--- What you are asked to do ---
Repeat the data lines from the line containing "Given: Click the Starch legend green swatch" through the line containing "Action: click(474, 846)", inclusive, with no changes.

--- Stored data ---
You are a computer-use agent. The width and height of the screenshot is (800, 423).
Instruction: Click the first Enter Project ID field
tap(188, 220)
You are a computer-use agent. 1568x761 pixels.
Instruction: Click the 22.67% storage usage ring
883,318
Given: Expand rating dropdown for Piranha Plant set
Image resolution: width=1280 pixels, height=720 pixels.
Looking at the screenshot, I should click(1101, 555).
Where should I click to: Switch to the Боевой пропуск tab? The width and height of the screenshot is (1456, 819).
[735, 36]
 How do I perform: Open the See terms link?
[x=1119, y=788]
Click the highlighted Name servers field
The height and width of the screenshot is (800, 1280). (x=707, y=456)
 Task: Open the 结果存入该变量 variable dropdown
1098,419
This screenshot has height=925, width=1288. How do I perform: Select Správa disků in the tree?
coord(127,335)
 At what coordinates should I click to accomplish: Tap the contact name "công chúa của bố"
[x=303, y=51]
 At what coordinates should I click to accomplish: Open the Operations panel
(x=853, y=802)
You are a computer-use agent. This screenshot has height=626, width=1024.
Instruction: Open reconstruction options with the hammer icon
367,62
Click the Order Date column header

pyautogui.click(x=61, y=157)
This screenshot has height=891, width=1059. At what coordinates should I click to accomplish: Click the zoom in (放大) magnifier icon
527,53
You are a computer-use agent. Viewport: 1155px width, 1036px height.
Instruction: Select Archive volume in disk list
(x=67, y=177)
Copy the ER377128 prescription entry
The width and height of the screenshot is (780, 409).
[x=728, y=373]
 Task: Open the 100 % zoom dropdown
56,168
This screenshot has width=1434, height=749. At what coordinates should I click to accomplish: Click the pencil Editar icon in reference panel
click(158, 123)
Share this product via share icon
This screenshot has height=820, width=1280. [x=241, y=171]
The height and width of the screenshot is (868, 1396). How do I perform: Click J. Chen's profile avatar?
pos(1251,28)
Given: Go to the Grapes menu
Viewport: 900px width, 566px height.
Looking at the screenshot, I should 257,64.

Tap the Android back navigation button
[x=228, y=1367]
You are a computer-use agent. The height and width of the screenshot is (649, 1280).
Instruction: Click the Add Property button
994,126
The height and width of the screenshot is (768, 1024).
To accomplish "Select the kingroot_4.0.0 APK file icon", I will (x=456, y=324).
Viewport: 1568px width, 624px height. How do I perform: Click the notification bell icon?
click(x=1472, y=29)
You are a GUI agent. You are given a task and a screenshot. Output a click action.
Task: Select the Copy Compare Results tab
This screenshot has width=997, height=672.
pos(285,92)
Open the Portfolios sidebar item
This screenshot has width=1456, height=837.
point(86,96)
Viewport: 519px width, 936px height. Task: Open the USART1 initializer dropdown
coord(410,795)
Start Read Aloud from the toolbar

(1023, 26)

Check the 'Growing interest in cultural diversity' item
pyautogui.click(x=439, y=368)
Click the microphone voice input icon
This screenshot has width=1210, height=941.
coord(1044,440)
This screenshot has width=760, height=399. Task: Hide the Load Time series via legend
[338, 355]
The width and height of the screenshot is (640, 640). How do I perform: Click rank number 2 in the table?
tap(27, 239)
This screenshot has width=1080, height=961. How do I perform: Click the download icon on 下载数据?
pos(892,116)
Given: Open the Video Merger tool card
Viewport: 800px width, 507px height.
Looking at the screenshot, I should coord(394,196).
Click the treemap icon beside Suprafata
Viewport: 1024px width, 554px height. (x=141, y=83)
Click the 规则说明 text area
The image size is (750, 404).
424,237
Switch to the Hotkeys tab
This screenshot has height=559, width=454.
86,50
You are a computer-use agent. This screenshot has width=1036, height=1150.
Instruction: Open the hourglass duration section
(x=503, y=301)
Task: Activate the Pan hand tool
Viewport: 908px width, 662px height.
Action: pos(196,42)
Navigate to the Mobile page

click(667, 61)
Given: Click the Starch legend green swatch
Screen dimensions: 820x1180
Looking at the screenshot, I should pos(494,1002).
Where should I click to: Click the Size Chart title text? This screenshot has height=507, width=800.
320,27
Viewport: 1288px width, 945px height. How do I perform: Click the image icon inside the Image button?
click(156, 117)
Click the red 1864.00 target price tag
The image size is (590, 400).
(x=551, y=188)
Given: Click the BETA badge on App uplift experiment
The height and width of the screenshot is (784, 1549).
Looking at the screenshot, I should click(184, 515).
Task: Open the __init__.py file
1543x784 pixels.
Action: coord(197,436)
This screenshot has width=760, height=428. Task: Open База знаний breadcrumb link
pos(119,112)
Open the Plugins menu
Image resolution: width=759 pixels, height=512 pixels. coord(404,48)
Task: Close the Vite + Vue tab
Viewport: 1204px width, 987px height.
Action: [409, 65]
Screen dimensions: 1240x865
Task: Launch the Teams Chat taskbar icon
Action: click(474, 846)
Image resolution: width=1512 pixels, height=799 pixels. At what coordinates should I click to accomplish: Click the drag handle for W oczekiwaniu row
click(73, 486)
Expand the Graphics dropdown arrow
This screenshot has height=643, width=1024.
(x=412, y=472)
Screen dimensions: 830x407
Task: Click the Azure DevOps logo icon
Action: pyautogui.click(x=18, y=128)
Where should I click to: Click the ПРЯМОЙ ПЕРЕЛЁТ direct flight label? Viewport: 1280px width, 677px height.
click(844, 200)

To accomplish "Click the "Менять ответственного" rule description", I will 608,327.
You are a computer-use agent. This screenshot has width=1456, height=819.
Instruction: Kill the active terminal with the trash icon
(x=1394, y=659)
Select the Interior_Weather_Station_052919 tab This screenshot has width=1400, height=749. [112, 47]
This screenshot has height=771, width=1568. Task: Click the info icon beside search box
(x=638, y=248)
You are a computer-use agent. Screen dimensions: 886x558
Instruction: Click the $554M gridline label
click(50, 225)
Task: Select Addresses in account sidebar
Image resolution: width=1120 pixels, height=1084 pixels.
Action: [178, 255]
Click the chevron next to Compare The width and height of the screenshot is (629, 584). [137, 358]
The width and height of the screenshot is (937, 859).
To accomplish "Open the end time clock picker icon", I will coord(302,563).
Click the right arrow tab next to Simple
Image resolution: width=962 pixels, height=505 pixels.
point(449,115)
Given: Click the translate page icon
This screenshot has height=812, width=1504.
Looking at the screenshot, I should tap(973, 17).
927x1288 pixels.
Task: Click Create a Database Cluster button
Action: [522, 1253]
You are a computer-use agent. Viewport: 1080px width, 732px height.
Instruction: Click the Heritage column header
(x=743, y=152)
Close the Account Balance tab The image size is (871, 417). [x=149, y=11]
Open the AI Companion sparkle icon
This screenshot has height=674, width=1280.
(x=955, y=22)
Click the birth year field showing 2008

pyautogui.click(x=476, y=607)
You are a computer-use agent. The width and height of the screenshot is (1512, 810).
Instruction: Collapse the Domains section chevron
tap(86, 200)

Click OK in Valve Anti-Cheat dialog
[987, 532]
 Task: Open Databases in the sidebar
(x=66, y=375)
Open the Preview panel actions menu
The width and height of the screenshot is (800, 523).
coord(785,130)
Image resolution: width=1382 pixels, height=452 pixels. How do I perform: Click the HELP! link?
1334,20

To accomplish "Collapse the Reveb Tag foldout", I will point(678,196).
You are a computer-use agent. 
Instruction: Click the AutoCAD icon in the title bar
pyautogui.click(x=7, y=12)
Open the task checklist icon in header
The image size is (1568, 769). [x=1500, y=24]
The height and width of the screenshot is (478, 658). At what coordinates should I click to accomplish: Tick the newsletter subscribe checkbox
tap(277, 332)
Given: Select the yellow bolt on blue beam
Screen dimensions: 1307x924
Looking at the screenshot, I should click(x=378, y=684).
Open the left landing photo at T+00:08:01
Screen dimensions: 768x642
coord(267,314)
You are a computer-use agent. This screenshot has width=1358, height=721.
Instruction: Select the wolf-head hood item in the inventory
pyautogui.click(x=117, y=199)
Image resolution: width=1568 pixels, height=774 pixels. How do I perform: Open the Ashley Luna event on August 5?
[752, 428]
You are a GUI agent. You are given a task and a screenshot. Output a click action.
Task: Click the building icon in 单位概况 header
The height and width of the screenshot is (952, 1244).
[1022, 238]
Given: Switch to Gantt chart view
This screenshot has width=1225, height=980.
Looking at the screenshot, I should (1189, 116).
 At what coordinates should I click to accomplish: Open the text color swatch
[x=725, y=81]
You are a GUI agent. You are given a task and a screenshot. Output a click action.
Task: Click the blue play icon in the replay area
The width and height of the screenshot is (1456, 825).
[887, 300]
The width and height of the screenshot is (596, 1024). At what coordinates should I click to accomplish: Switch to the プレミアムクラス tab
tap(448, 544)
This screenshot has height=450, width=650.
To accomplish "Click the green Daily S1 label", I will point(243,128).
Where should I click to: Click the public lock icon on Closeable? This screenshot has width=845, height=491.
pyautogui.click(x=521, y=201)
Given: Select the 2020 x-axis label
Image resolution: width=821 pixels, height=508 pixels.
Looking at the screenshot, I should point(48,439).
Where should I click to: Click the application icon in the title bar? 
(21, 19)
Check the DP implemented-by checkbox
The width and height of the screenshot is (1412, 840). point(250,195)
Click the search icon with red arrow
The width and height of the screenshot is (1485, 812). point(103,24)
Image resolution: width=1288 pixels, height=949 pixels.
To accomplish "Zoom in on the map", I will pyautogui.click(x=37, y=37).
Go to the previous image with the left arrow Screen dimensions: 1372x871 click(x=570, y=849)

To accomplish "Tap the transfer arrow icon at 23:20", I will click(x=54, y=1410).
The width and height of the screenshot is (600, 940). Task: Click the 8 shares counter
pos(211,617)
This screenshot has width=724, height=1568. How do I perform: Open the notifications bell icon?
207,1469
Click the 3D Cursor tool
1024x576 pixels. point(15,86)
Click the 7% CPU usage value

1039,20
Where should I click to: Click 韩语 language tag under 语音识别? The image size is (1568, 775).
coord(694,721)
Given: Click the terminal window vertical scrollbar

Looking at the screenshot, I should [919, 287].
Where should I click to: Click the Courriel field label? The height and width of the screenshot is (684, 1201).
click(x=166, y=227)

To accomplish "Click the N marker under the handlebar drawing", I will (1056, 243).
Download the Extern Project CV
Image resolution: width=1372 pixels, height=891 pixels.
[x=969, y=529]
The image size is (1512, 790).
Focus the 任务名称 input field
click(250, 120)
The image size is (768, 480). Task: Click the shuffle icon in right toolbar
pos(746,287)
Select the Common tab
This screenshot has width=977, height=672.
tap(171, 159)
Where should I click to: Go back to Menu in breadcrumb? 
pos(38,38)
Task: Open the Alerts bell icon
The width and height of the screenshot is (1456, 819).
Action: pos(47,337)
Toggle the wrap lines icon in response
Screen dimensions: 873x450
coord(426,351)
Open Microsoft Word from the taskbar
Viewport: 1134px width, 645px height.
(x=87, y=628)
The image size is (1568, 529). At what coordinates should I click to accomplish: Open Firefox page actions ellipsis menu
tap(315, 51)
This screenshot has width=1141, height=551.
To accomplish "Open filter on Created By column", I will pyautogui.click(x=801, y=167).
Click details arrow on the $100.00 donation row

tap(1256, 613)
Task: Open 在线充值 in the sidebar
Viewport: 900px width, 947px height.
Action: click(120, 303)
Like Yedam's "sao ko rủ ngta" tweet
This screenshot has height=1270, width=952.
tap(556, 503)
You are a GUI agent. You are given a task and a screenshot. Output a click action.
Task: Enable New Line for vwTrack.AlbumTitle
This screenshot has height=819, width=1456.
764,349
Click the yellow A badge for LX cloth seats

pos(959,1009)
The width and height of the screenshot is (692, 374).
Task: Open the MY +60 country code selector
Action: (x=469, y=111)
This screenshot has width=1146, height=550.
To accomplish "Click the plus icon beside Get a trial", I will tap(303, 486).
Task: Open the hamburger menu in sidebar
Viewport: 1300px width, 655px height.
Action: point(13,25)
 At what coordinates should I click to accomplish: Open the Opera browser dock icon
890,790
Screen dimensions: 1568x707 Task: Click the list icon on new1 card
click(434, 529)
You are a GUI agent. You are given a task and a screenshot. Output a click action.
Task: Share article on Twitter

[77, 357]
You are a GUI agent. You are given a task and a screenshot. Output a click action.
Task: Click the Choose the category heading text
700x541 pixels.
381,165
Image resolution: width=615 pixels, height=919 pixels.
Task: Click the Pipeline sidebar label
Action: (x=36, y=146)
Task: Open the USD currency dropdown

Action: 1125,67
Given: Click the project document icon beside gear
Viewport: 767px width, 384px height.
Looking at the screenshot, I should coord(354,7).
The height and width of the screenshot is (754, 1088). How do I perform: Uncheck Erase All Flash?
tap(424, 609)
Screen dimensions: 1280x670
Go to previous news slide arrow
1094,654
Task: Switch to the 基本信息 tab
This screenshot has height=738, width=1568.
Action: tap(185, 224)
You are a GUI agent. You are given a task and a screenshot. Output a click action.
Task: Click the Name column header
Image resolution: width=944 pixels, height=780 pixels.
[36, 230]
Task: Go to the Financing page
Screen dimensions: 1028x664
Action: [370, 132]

--- The answer ---
Given: Click the Starch legend green swatch
Screen dimensions: 820x1180
Looking at the screenshot, I should pos(494,1002).
Where should I click to: Click the Size Chart title text? This screenshot has height=507, width=800.
320,27
Viewport: 1288px width, 945px height. How do I perform: Click the image icon inside the Image button?
click(156, 117)
Click the red 1864.00 target price tag
The image size is (590, 400).
(x=551, y=188)
Given: Click the BETA badge on App uplift experiment
The height and width of the screenshot is (784, 1549).
Looking at the screenshot, I should click(184, 515).
Task: Open the __init__.py file
1543x784 pixels.
Action: coord(197,436)
This screenshot has width=760, height=428. Task: Open База знаний breadcrumb link
pos(119,112)
Open the Plugins menu
Image resolution: width=759 pixels, height=512 pixels. coord(404,48)
Task: Close the Vite + Vue tab
Viewport: 1204px width, 987px height.
Action: [409, 65]
Screen dimensions: 1240x865
Task: Launch the Teams Chat taskbar icon
Action: click(474, 846)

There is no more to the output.